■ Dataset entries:
*** Block opens ***

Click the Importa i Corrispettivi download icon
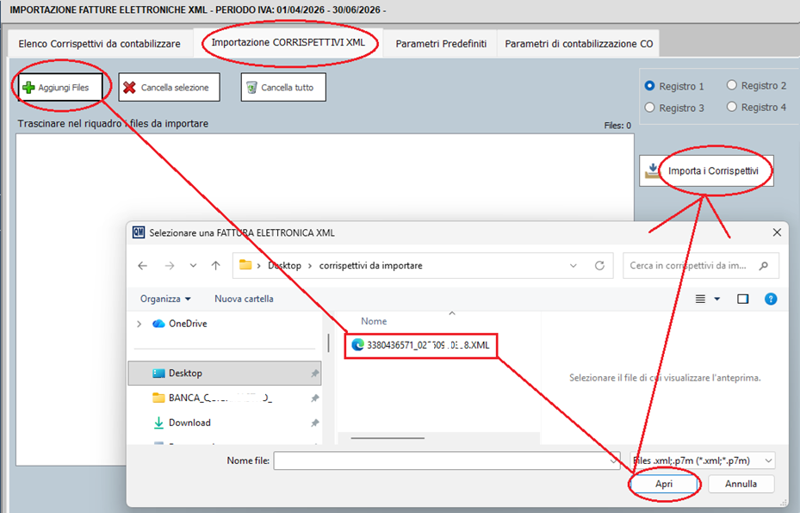Screen dimensions: 800x513 pyautogui.click(x=654, y=170)
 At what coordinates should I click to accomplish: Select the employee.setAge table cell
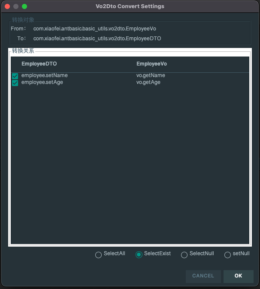[42, 82]
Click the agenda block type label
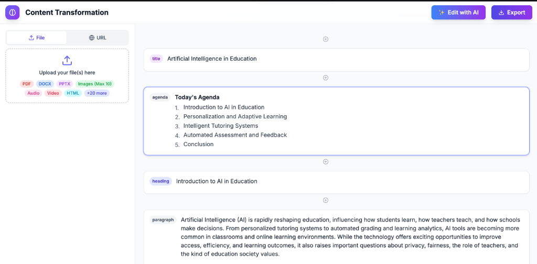 (x=160, y=97)
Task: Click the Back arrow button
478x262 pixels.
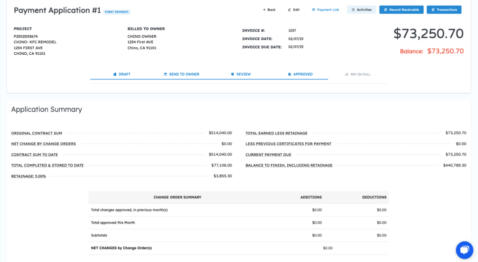Action: coord(269,10)
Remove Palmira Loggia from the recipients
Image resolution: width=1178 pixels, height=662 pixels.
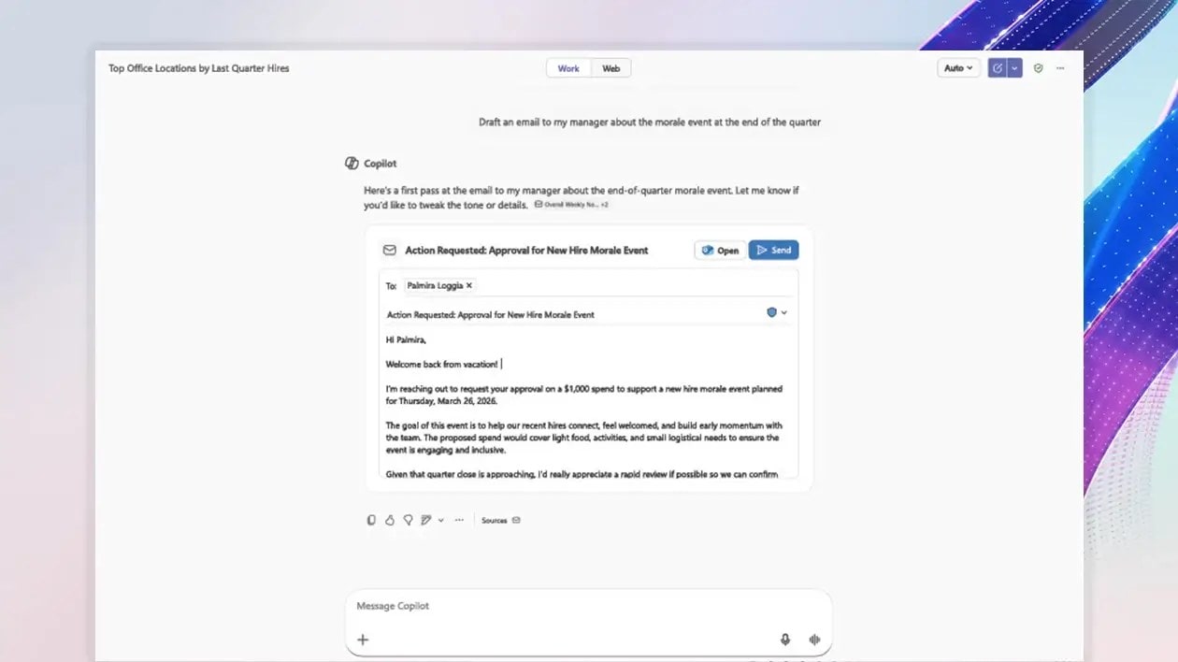[x=468, y=285]
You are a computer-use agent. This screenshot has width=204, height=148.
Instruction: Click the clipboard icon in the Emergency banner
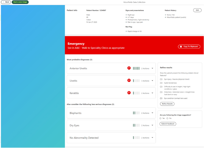(181, 47)
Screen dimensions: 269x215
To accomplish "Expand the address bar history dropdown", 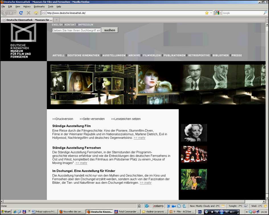I will pyautogui.click(x=211, y=13).
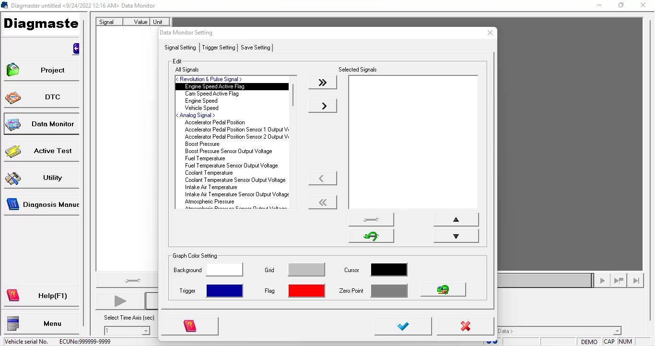Viewport: 655px width, 346px height.
Task: Pick the Flag red color swatch
Action: pos(306,291)
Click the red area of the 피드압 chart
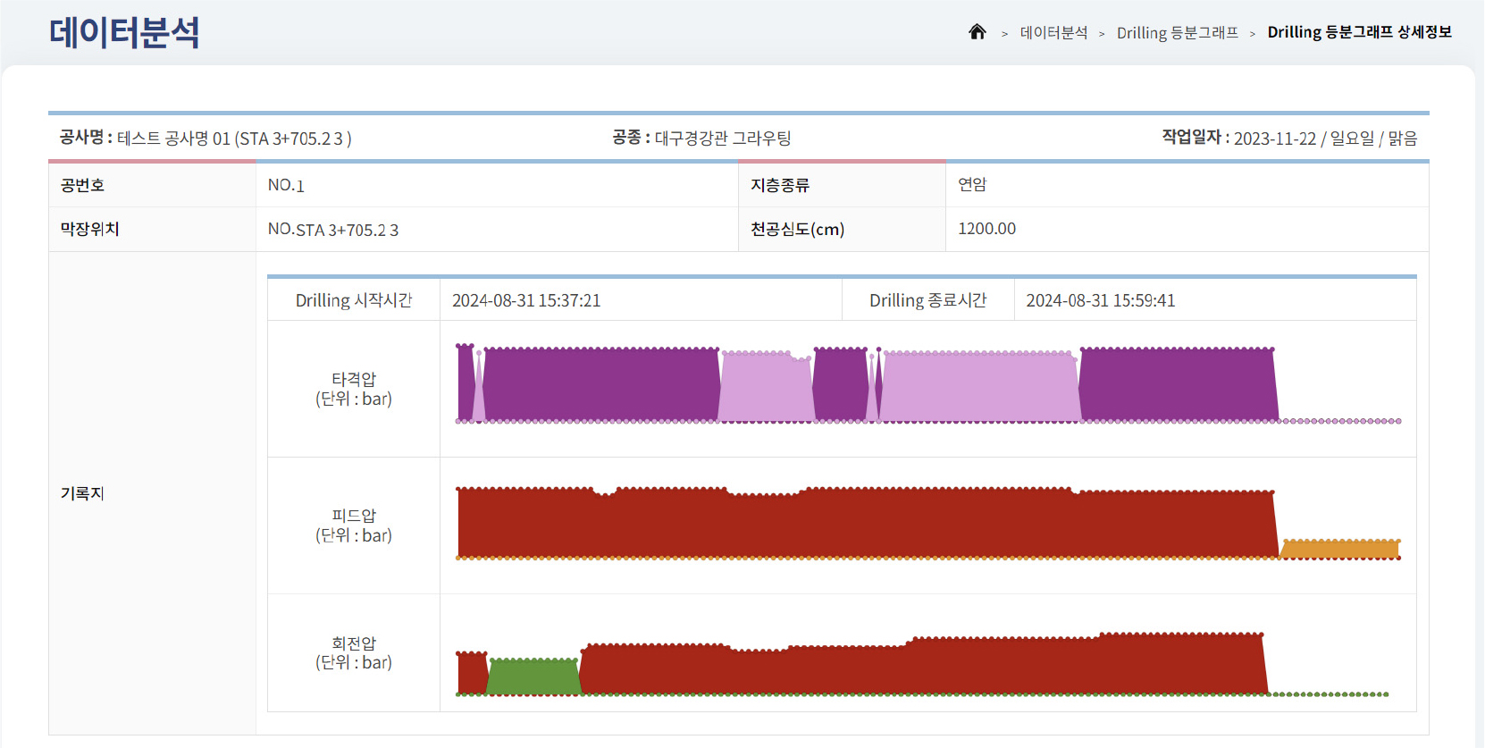Screen dimensions: 1485x748 858,527
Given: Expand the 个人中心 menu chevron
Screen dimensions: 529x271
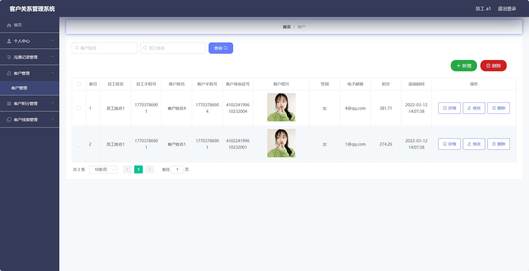Looking at the screenshot, I should tap(53, 41).
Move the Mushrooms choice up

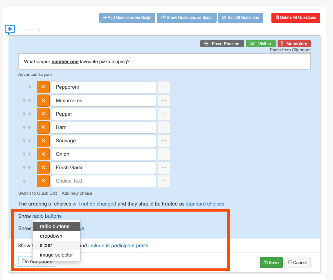click(x=24, y=101)
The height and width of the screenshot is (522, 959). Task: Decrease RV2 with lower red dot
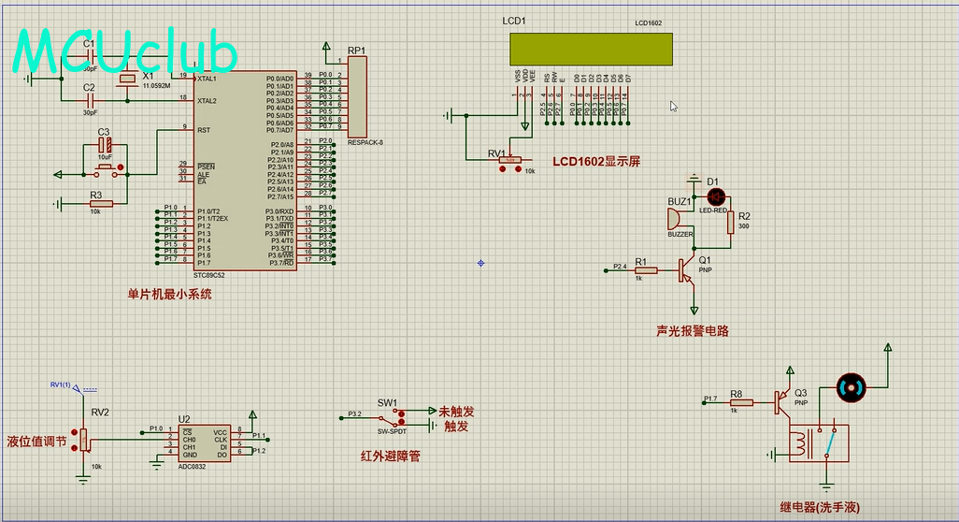[x=74, y=446]
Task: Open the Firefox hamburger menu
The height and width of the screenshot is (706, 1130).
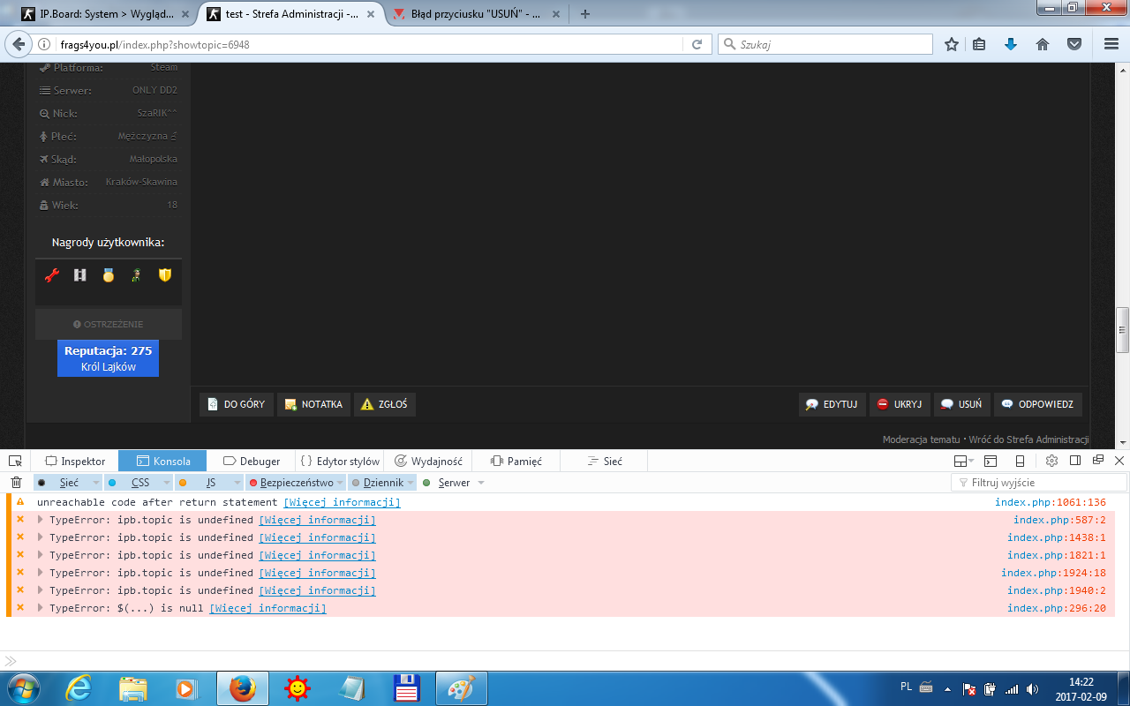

*** Block closes ***

■ Try it: What lines above contain the word "menu"? Please copy each one.

■ Task response:
Given: Expand the 个人中心 menu chevron
Task: Open the Firefox hamburger menu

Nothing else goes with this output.